Raw records

• • •

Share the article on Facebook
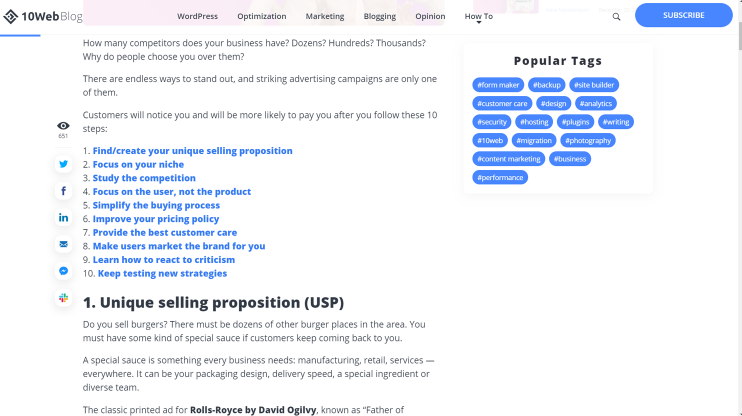 63,191
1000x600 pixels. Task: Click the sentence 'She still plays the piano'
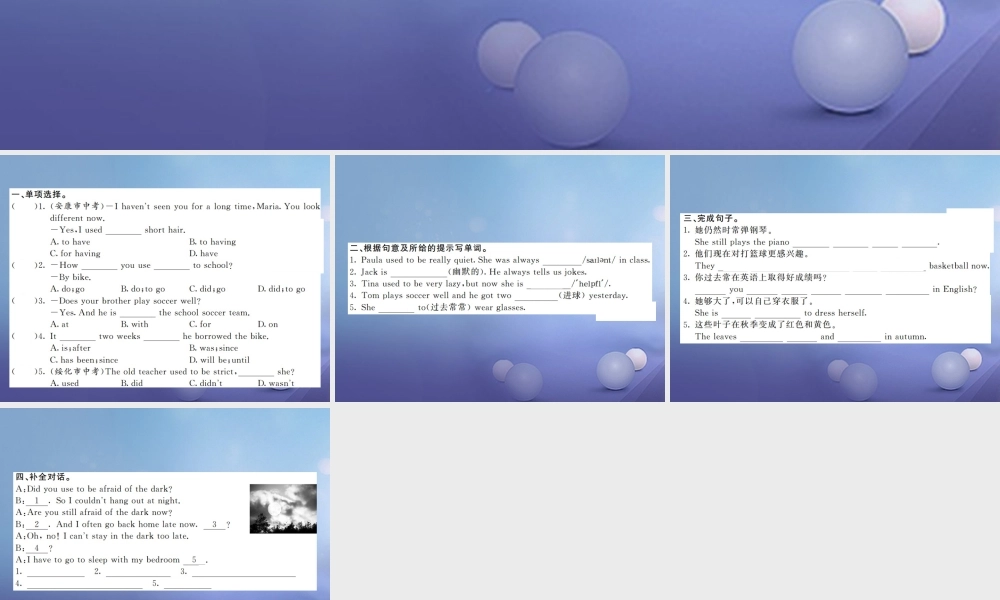(x=742, y=242)
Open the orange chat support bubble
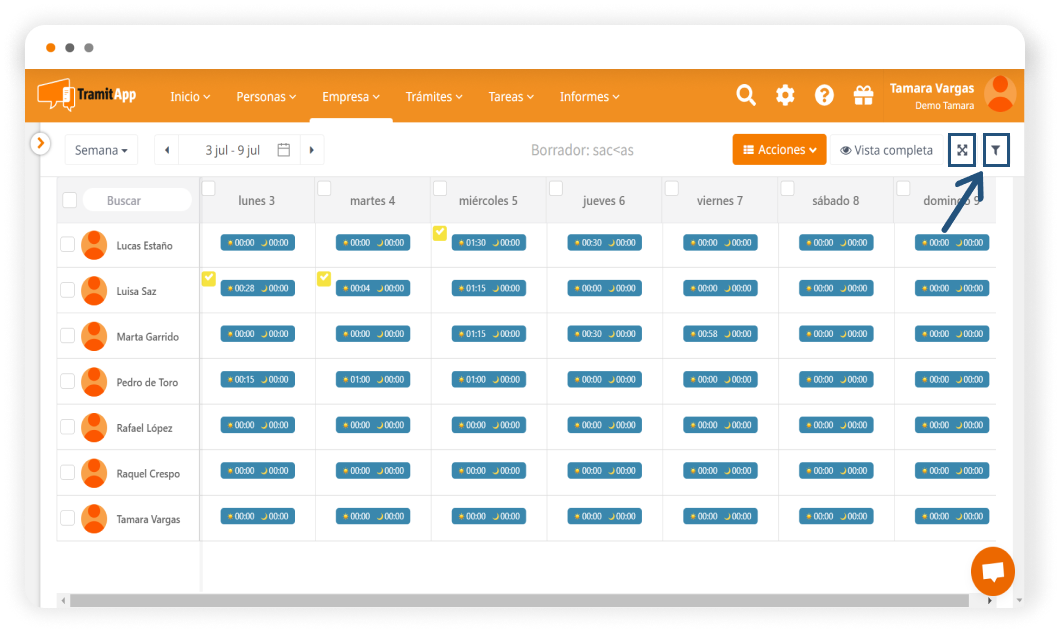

• • •

## [WHAT IS EXPECTED]
Reproduce the rows above with "article" swapped for "post", keeping all other text unchanged and omitting the pictures.

## [REPLY]
Share the post on Facebook
 63,191
1000x600 pixels. Task: Click the sentence 'She still plays the piano'
(x=742, y=242)
Open the orange chat support bubble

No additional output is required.